- What you should do
Return the records verbatim, starting at the line that contains "Where should I" and continuing through the last line of the records.

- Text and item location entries
============

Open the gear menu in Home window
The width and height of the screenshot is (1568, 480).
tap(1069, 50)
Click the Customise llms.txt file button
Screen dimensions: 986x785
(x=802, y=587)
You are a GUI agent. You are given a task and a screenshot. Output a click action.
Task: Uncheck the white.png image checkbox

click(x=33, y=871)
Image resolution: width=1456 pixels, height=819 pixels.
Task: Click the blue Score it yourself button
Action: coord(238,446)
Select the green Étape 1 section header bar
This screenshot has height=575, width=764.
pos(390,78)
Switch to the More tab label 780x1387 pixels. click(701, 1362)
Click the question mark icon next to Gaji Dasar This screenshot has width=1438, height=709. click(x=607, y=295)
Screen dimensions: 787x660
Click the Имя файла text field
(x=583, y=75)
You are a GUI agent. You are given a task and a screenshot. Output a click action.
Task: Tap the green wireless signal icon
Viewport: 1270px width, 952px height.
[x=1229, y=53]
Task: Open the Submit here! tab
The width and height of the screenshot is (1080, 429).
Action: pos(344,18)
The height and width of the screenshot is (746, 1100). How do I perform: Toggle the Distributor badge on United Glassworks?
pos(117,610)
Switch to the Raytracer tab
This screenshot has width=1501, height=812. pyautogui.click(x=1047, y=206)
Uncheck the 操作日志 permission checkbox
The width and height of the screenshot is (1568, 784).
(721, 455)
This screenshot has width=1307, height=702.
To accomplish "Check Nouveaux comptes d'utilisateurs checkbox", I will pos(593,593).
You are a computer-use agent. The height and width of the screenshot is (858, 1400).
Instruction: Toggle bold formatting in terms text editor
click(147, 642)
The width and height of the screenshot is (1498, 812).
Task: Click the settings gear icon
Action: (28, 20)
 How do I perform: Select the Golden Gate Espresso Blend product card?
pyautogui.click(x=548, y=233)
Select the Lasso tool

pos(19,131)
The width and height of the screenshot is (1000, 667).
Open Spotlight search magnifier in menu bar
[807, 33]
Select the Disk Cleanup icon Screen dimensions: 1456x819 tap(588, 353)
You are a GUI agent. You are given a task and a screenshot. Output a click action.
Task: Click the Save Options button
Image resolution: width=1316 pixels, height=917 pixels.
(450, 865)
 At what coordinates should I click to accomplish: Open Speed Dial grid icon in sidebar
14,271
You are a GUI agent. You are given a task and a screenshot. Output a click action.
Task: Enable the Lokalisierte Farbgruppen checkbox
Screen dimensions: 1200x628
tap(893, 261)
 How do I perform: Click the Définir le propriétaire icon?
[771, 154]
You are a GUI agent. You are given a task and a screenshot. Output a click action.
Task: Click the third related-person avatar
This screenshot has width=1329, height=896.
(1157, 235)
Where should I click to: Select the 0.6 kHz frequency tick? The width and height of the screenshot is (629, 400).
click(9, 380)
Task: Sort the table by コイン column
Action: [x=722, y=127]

============

- Correct response
Where should I click to: Select the 0.6 kHz frequency tick? The width and height of the screenshot is (629, 400).
click(9, 380)
Task: Sort the table by コイン column
Action: [x=722, y=127]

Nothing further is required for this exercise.